▶ [TASK DETAILS]
When you reach the line in the data below that contains "Where should I click to: Duplicate", please start repeating lines exactly, and stop after the line that contains "You are a computer-use agent. This", repeating nothing else.

▶ [MATERIAL FOR THE TASK]

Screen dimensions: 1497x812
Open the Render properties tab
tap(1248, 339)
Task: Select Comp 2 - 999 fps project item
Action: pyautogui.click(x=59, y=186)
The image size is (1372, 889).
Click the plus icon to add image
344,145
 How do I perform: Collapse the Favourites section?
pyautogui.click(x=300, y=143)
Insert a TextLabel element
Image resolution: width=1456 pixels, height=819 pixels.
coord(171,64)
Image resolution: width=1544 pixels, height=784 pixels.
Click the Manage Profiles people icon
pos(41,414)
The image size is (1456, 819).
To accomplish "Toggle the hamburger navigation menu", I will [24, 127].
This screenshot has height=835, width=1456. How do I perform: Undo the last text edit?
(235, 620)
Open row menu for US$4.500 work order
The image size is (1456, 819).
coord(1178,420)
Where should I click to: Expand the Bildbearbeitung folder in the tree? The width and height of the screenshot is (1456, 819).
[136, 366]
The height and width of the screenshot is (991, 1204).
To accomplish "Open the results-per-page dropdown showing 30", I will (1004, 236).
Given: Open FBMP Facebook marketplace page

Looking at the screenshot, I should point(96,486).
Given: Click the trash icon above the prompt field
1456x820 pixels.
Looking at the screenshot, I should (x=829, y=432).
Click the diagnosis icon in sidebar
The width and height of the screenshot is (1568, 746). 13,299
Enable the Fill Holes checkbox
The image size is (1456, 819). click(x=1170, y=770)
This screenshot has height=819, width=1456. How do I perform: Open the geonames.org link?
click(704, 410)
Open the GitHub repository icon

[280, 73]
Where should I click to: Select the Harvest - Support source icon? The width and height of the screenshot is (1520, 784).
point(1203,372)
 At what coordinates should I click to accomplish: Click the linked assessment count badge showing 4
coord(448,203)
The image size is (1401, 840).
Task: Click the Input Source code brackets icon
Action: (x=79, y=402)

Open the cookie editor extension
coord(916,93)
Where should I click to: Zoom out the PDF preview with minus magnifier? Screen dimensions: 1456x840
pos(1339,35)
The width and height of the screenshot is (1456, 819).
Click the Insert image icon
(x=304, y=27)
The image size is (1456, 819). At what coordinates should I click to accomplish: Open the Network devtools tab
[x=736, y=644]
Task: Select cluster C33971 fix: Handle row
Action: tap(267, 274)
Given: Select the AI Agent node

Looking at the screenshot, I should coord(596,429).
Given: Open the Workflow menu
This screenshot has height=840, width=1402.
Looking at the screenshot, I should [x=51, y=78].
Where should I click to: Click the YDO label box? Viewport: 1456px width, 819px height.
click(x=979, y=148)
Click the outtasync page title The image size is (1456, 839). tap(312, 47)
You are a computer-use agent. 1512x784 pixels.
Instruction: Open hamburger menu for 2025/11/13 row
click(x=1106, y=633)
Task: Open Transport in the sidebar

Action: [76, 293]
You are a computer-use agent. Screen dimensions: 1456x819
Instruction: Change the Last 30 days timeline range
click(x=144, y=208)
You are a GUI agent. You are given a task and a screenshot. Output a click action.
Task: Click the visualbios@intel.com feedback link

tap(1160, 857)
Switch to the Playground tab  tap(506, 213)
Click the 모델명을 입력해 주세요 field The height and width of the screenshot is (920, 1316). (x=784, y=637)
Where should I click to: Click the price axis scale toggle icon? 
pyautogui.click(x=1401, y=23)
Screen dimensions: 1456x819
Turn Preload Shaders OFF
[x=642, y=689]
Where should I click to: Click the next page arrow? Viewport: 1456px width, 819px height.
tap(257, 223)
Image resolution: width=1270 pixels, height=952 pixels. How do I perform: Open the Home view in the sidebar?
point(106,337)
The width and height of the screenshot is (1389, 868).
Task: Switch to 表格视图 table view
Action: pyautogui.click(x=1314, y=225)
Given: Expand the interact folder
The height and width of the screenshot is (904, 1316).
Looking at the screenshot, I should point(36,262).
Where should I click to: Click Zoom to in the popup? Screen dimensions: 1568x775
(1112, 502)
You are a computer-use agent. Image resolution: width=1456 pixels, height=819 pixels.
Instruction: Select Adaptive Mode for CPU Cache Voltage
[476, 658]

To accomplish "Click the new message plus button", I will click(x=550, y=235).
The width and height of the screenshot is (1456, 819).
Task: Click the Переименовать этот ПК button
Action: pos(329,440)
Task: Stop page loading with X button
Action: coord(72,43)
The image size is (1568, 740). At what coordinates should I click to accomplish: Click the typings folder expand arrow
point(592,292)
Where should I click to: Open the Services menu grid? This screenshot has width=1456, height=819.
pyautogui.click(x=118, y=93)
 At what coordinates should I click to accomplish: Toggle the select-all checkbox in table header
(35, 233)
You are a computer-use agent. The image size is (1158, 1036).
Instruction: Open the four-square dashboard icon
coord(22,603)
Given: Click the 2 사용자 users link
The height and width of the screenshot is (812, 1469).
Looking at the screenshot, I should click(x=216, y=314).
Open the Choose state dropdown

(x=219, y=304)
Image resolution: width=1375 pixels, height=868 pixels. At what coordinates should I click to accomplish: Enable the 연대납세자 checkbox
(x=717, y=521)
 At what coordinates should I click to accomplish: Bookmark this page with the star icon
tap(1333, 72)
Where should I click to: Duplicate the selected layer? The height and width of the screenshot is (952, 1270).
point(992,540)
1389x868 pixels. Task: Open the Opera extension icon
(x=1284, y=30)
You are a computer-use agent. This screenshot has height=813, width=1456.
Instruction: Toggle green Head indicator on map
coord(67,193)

▶ [FINISHED EXERCISE]
Where should I click to: Duplicate the selected layer? The height and width of the screenshot is (952, 1270).
point(992,540)
1389x868 pixels. Task: Open the Opera extension icon
(x=1284, y=30)
You are a computer-use agent. This screenshot has height=813, width=1456.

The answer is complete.